Something Behind The Walls is a visually beautiful thriller — making great use of its 1936 small-town setting — in the context of an overly stuffed (and therefore expositional) script. The source material, a piece by short fiction writer Thorp McClusky, seems better suited to Carpenter-esque horror comedies than the reserved filmmaking style used here. While writer/director Kit Wilson takes tremendous risks, ultimately the melodramatic acting, poor script, and overflowing story makes for campy pulp rather than genuine thrills.

In a 1930s small town, Dorothy (Angela DiMarco), is a disillusioned reporter from the city who visits a family farm to write her last story: a piece on the local folklore, particularly evil spirits that the farm’s owner (Ryan Sanders) claims have been killing off his animals.
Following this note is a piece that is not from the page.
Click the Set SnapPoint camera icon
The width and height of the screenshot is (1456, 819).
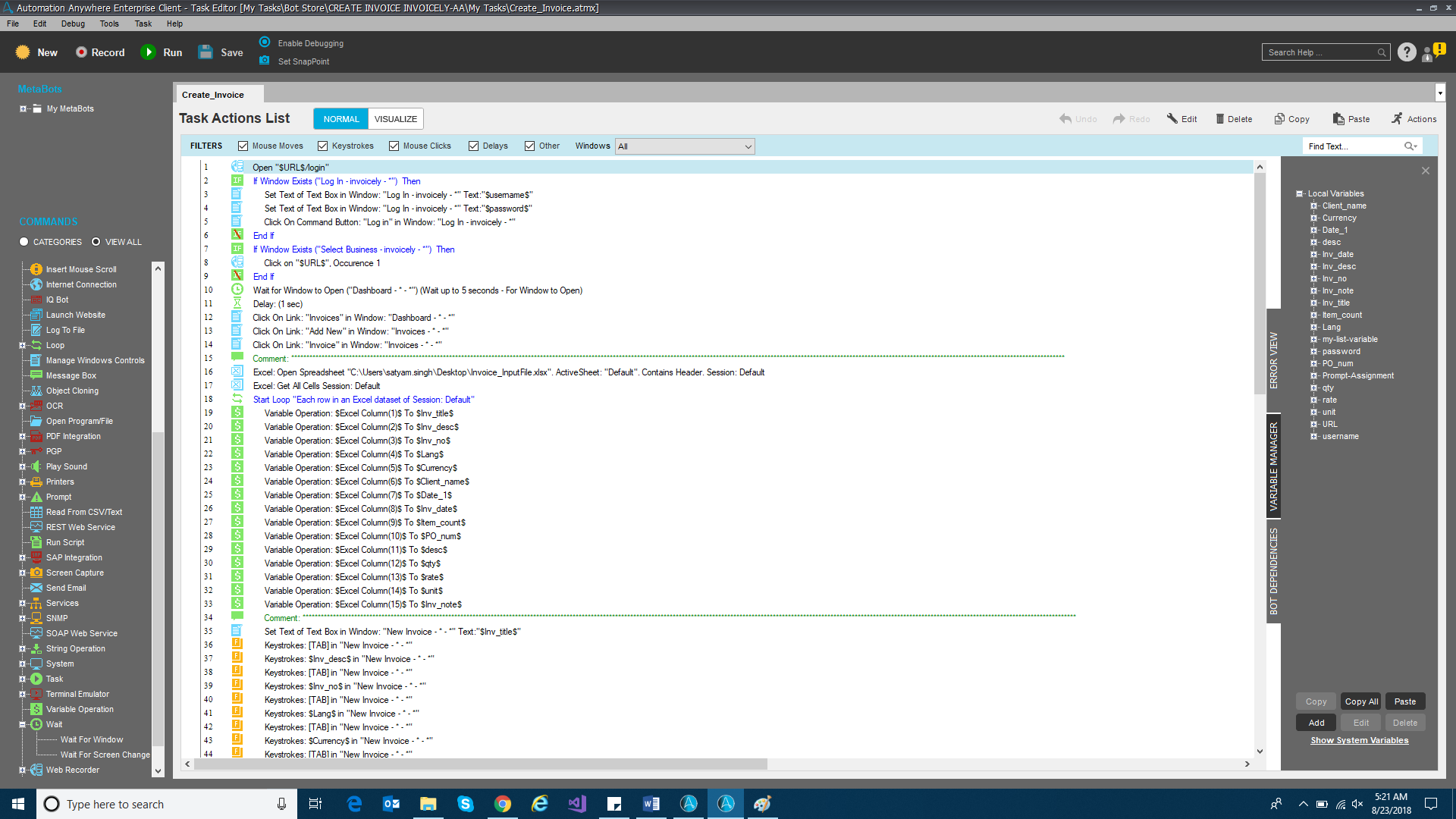pyautogui.click(x=264, y=61)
When Dorothy sees an evil, neon blue slime that dissolves the flesh off its victims, she realizes that the farmer was right.

This is where the story begins to deteriorate. As soon as the antagonistic blue slime is introduced, we are also introduced to a barrage of new characters: the farmer’s fiance (Mackenzie Wynn), a local mother whose daughter is missing (Michelle Shadday), and the missing daughter herself (Kailana Paresa). The amount of strong (if a little one-dimensional) female characters is commendable. Though all three of these characters have a more interesting storyline than Dorothy, our writer-protagonist, leaving a viewer to wonder why the story follows Dorothy and not the missing girl or the fiancé. Wynn’s acting is particularly stellar here — which unfortunately is only a reminder that, had she been the lead, we could have been watching a near-Jennifer’s Body cult classic.
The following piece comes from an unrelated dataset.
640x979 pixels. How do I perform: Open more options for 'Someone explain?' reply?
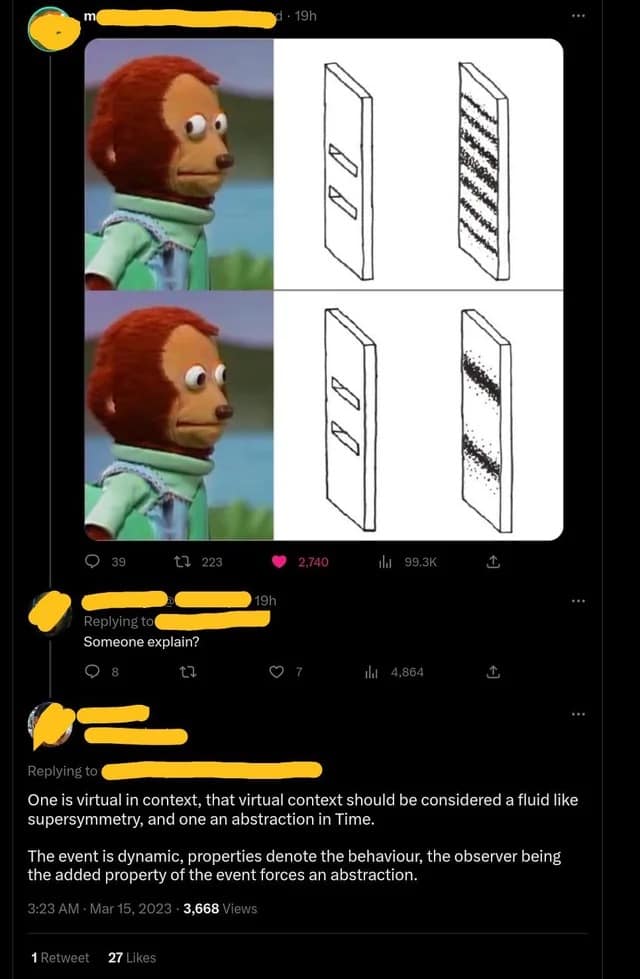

Where the story lacks, the visual direction of the film compensates. We are launched into dynamic lighting that accentuates the complex composition of the shots, the full-frames, the beautiful location, and the well-themed props as the third act begins. A particularly stunning shot pops up around the 17-minute mark, when blue and yellow lights clash on a newly-possessed victim. Even the credits, which are composited over a hallway shot, are slanted in a way that matches the discomfort and oddness of this evil blue slime.

To address the slimy elephant in the room: there is something a bit odd about computer-generated neon blue slime being the antagonist in a 1930s period piece. Fans of early horror will be expecting practical effects, given the film’s setting, making computer generated effects come off as anachronistic as a Macbook Air would have been. The same goes for the film’s score, by Andrew Joslyn: the synthetic bass tones that we’ve come to expect in today’s horror pictures are more confusing than unsettling when put in the 1930s.

Much like the film’s main character, Wilson courageously approached a daunting task: directing a 20-minute horror period piece. It’s clear from his frames, costumes, and special effects that he is set to direct a feature in the near future. Hopefully it will be another period piece, so audiences can see his composition skills in the maximalist set design they were meant for.